In form with my subject of study, instead of going with the ‘mainstream’ or expected choice in interviewee I decided to ask the mother of a close friend, Mary L — (25+ Georgia resident, New York-native), for an interview on her thoughts about the South and what she considered weird or different from her hometown, in a small Long Island community in Syosset, New York State, that she left for Georgia in 1984. Mary’s perspective is a unique one in that, as she was in many ways an outsider to her adopted home in the South: no family nearby, mother to young children, ‘Lapsed’ Catholic with an unpretentious, New England accent — reminiscent of Jackie O., (think Drew Barrymore in Grey Gardens), she has always maintained a refreshingly unique perspective on herself and her home.

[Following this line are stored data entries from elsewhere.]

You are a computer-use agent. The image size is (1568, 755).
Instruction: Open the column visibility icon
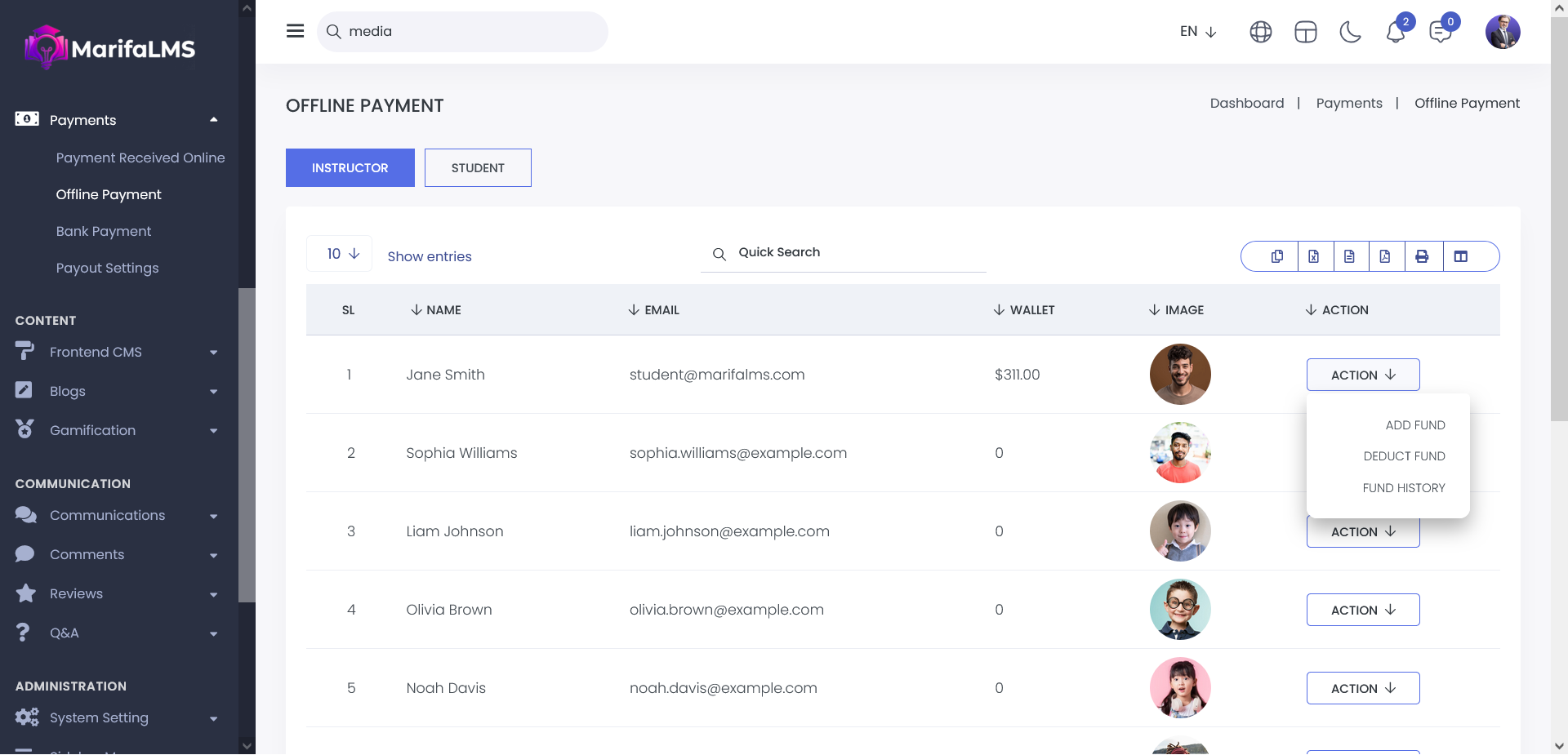[1461, 256]
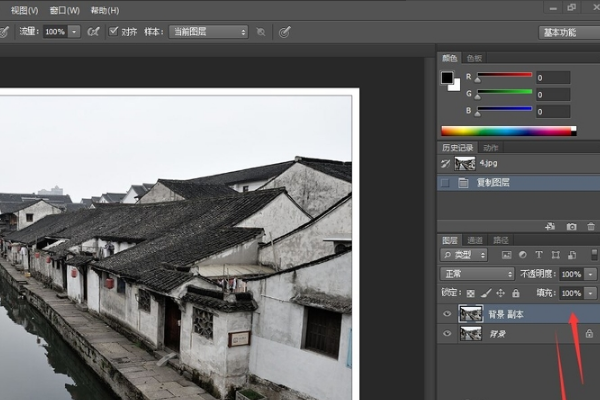Open the 样本 当前图层 dropdown

tap(208, 32)
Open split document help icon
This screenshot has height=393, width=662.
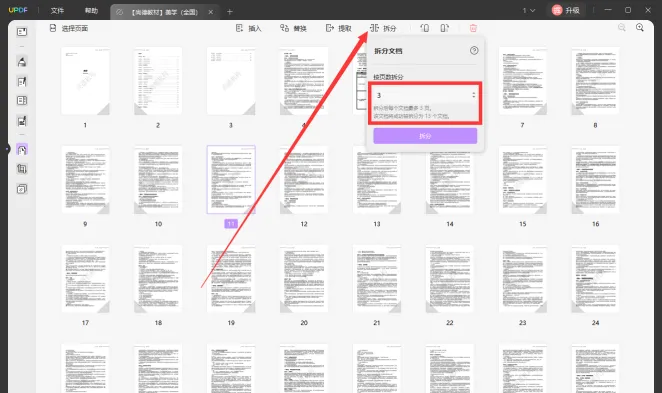[474, 51]
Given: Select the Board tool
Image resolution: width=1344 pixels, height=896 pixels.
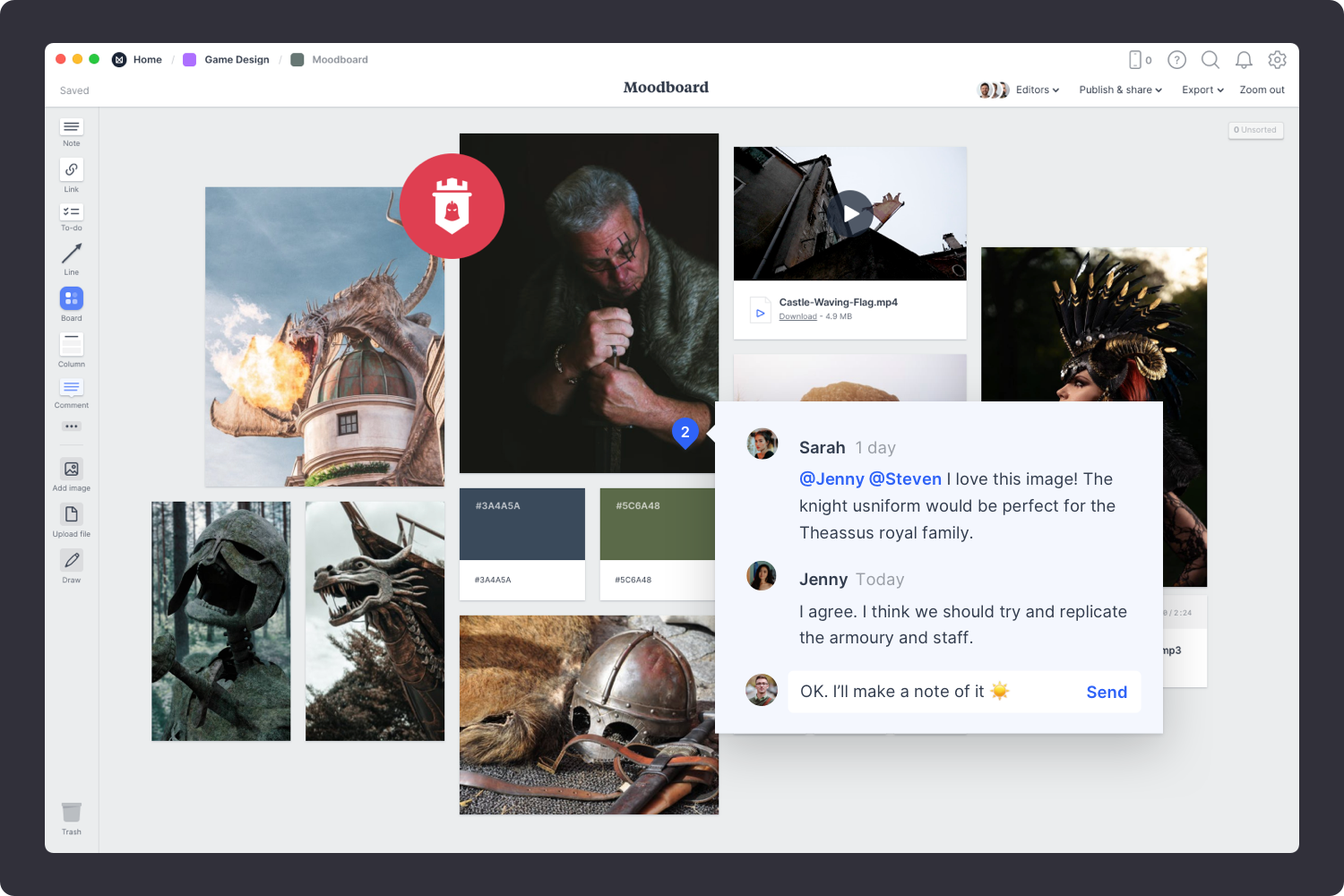Looking at the screenshot, I should coord(71,298).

Through this interview, I observed that by simultaneously being a perceived (and often treated like) an outsider, to the region and community she lives within, and is a apart of, she is an unexpected, or untapped source for observation of the South and what makes it a distinct region in the U.S. The easiest place to start about the Southern Identity, is to ask someone what they find (or believe) to be unique to the South. Naturally, I want to know what she initially thought was weird about the South, back in the ‘80s and what, if anything, is weird to her now (or still weird).

Comparing her first impressions of Georgia and the South, from the mid-1980s, to now, I asked to hear more about what stood out to her, what still does, and what changes, if any, has she observed.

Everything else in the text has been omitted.